Lors de la lecture du testament, mes parents ont remis 10 millions de dollars à ma sœur et m’ont simplement dit : « Débrouille-toi toute seule. » C’est à ce moment que l’avocat de mon grand-père a révélé un secret me concernant uniquement… et ma mère a explosé de rage.
Lorsque je me suis arrêtée devant l’ancienne maison du ranch, les petits grelots suspendus au porche tintaient doucement. Autrefois, ce son évoquait sécurité et rires. Aujourd’hui, il résonnait vide. Plus d’un an s’était écoulé depuis ma dernière visite. Pas parce que je ne voulais pas venir, mais parce qu’on m’avait dit qu’il n’y avait plus personne à voir ici.
La porte d’entrée grinça en s’ouvrant, et ce n’est pas un accueil chaleureux qui m’attendait, mais une voix froide comme une vieille moustiquaire rouillée.
— Eh bien, tu as enfin décidé de te montrer ?
Ma grand-mère, Hélène, se tenait là, bras croisés, les yeux brillants de douleur, que je ne comprenais pas. Ses paroles me transpercèrent.
— Grand-mère, que se passe-t-il ? — demandai-je, avançant d’un pas. — On m’a dit que tu étais en maison de retraite, que toi et grand-père…
Elle m’interrompit, levant une main tremblante.
— Ton grand-père t’appelait, Elena, encore et encore sur son lit de mort.
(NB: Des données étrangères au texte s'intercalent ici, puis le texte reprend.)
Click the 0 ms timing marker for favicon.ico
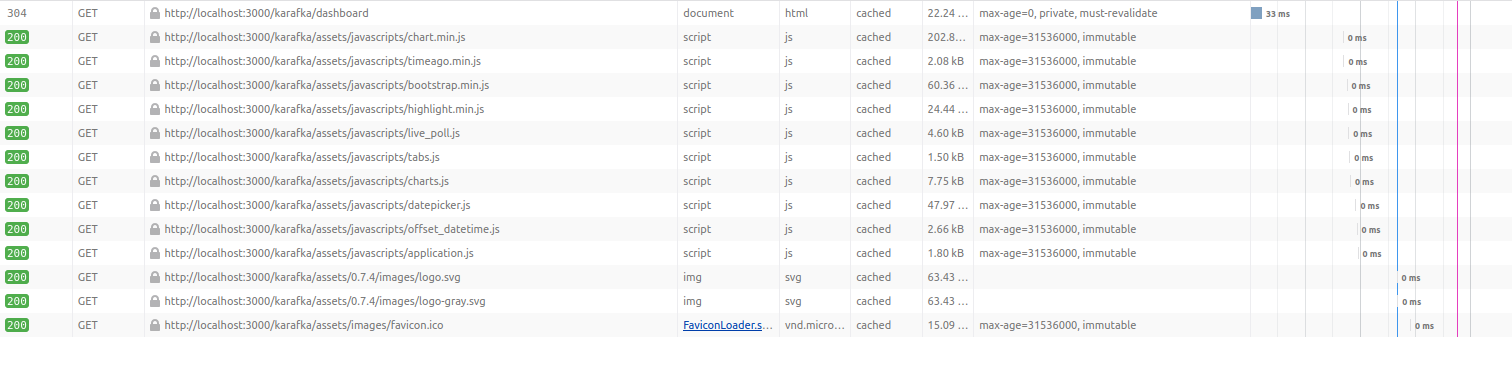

Il demandait sans cesse des nouvelles de sa petite scientifique. Mais tu n’as jamais répondu. Tu n’es jamais venue.
Mon souffle se coupa.
— Ce n’est pas vrai, — murmurai-je d’une voix tremblante. — Montre-moi le numéro qu’il appelait.
Elle partit et revint avec un petit carnet usé. J’ai reconnu immédiatement l’écriture de mon grand-père. Mais le numéro inscrit n’était pas le mien. Pas du tout.
— Ce n’est pas mon numéro, — murmurai-je.
Ses sourcils se froncèrent.
— On nous a dit que tu l’avais changé en partant à l’université. Qu’il ne fallait plus te déranger. Que tu avais honte de nous.
— Non ! — m’écriai-je, m’accrochant à la rampe du porche. — L’année dernière, je suis venue pendant les vacances de printemps. Je suis venue ici. Vanessa était à la maison. Elle m’a dit qu’il n’y avait personne.
Le visage de ma grand-mère pâlit.
— Mais nous étions là. Nous avons toujours été là.
— On m’a menti, — répondis-je, et une colère bouillonnante monta en moi comme une vague déferlante. — On m’a dit que vous aviez été placés en centre de soins et que, à cause du confinement, les visites étaient interdites.
Ses lèvres s’ouvrirent, d’abord en silence.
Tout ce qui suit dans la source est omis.